* Exercise directions
Extract every line of the records below and reproduce each one verbatim, without any changes.

━━━

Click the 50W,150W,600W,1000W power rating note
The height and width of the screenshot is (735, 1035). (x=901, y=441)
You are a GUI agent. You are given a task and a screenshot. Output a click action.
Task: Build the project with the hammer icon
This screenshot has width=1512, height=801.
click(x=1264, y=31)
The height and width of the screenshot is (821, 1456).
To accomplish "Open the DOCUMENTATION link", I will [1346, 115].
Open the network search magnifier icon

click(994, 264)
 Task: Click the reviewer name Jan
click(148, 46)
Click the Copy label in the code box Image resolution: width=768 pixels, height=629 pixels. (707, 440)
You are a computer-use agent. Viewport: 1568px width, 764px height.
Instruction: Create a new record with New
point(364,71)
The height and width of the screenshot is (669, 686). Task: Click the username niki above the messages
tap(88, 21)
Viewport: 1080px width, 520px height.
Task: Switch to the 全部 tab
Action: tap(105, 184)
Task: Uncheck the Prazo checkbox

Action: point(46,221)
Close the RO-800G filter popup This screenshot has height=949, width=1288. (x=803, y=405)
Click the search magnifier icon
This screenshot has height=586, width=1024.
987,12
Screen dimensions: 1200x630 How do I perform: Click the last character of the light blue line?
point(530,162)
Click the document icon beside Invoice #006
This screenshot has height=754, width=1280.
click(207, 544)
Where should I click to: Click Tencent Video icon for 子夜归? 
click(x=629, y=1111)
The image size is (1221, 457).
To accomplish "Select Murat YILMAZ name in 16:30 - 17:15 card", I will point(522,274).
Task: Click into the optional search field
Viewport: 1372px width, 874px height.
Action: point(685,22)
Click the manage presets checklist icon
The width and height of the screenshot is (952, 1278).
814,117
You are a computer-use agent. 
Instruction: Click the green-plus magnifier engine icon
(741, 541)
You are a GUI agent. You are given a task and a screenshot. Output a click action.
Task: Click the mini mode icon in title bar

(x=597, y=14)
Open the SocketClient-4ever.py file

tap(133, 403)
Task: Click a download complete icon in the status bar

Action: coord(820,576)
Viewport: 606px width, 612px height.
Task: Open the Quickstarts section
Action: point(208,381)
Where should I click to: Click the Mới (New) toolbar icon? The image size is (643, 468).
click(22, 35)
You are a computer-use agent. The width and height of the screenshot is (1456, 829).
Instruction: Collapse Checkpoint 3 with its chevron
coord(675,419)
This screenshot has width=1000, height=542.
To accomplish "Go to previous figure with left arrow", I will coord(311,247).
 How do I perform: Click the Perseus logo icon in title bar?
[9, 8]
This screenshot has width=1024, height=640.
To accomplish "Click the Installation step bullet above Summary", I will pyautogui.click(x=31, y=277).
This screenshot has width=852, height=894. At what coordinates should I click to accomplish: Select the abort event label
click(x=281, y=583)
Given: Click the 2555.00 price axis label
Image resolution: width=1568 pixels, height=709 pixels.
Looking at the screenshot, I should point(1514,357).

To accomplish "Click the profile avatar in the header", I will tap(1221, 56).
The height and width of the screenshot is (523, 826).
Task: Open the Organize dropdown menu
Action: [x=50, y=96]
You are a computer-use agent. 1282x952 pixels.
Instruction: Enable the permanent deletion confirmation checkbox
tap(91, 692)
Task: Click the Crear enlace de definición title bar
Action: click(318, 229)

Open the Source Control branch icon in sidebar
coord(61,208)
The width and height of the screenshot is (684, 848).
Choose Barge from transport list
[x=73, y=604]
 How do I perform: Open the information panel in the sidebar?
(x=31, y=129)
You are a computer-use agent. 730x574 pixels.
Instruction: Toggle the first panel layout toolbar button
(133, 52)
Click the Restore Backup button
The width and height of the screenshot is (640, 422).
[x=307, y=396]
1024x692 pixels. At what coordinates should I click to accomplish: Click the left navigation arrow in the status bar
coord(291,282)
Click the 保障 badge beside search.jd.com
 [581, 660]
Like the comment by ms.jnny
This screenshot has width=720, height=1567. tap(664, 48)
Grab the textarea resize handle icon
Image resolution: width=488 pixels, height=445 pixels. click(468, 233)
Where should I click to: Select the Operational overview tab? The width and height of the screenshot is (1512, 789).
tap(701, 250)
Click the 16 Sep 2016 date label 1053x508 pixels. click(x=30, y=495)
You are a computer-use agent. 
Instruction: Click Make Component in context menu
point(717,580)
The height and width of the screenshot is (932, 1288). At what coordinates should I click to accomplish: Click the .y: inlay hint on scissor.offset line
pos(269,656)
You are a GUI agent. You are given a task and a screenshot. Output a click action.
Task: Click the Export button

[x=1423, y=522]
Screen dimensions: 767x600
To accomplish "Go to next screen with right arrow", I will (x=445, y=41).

━━━

* Response to this exercise
Click the 50W,150W,600W,1000W power rating note
The height and width of the screenshot is (735, 1035). (x=901, y=441)
You are a GUI agent. You are given a task and a screenshot. Output a click action.
Task: Build the project with the hammer icon
This screenshot has width=1512, height=801.
click(x=1264, y=31)
The height and width of the screenshot is (821, 1456).
To accomplish "Open the DOCUMENTATION link", I will [1346, 115].
Open the network search magnifier icon

click(994, 264)
 Task: Click the reviewer name Jan
click(148, 46)
Click the Copy label in the code box Image resolution: width=768 pixels, height=629 pixels. (707, 440)
You are a computer-use agent. Viewport: 1568px width, 764px height.
Instruction: Create a new record with New
point(364,71)
The height and width of the screenshot is (669, 686). Task: Click the username niki above the messages
tap(88, 21)
Viewport: 1080px width, 520px height.
Task: Switch to the 全部 tab
Action: tap(105, 184)
Task: Uncheck the Prazo checkbox

Action: point(46,221)
Close the RO-800G filter popup This screenshot has height=949, width=1288. (x=803, y=405)
Click the search magnifier icon
This screenshot has height=586, width=1024.
987,12
Screen dimensions: 1200x630 How do I perform: Click the last character of the light blue line?
point(530,162)
Click the document icon beside Invoice #006
This screenshot has height=754, width=1280.
click(207, 544)
Where should I click to: Click Tencent Video icon for 子夜归? 
click(x=629, y=1111)
The image size is (1221, 457).
To accomplish "Select Murat YILMAZ name in 16:30 - 17:15 card", I will point(522,274).
Task: Click into the optional search field
Viewport: 1372px width, 874px height.
Action: point(685,22)
Click the manage presets checklist icon
The width and height of the screenshot is (952, 1278).
814,117
You are a computer-use agent. 
Instruction: Click the green-plus magnifier engine icon
(741, 541)
You are a GUI agent. You are given a task and a screenshot. Output a click action.
Task: Click the mini mode icon in title bar

(x=597, y=14)
Open the SocketClient-4ever.py file

tap(133, 403)
Task: Click a download complete icon in the status bar

Action: coord(820,576)
Viewport: 606px width, 612px height.
Task: Open the Quickstarts section
Action: point(208,381)
Where should I click to: Click the Mới (New) toolbar icon? The image size is (643, 468).
click(22, 35)
You are a computer-use agent. The width and height of the screenshot is (1456, 829).
Instruction: Collapse Checkpoint 3 with its chevron
coord(675,419)
This screenshot has width=1000, height=542.
To accomplish "Go to previous figure with left arrow", I will coord(311,247).
 How do I perform: Click the Perseus logo icon in title bar?
[9, 8]
This screenshot has width=1024, height=640.
To accomplish "Click the Installation step bullet above Summary", I will pyautogui.click(x=31, y=277).
This screenshot has width=852, height=894. At what coordinates should I click to accomplish: Select the abort event label
click(x=281, y=583)
Given: Click the 2555.00 price axis label
Image resolution: width=1568 pixels, height=709 pixels.
Looking at the screenshot, I should point(1514,357).

To accomplish "Click the profile avatar in the header", I will tap(1221, 56).
The height and width of the screenshot is (523, 826).
Task: Open the Organize dropdown menu
Action: [x=50, y=96]
You are a computer-use agent. 1282x952 pixels.
Instruction: Enable the permanent deletion confirmation checkbox
tap(91, 692)
Task: Click the Crear enlace de definición title bar
Action: click(318, 229)

Open the Source Control branch icon in sidebar
coord(61,208)
The width and height of the screenshot is (684, 848).
Choose Barge from transport list
[x=73, y=604]
 How do I perform: Open the information panel in the sidebar?
(x=31, y=129)
You are a computer-use agent. 730x574 pixels.
Instruction: Toggle the first panel layout toolbar button
(133, 52)
Click the Restore Backup button
The width and height of the screenshot is (640, 422).
[x=307, y=396]
1024x692 pixels. At what coordinates should I click to accomplish: Click the left navigation arrow in the status bar
coord(291,282)
Click the 保障 badge beside search.jd.com
 [581, 660]
Like the comment by ms.jnny
This screenshot has width=720, height=1567. tap(664, 48)
Grab the textarea resize handle icon
Image resolution: width=488 pixels, height=445 pixels. click(468, 233)
Where should I click to: Select the Operational overview tab? The width and height of the screenshot is (1512, 789).
tap(701, 250)
Click the 16 Sep 2016 date label 1053x508 pixels. click(x=30, y=495)
You are a computer-use agent. 
Instruction: Click Make Component in context menu
point(717,580)
The height and width of the screenshot is (932, 1288). At what coordinates should I click to accomplish: Click the .y: inlay hint on scissor.offset line
pos(269,656)
You are a GUI agent. You are given a task and a screenshot. Output a click action.
Task: Click the Export button

[x=1423, y=522]
Screen dimensions: 767x600
To accomplish "Go to next screen with right arrow", I will (x=445, y=41).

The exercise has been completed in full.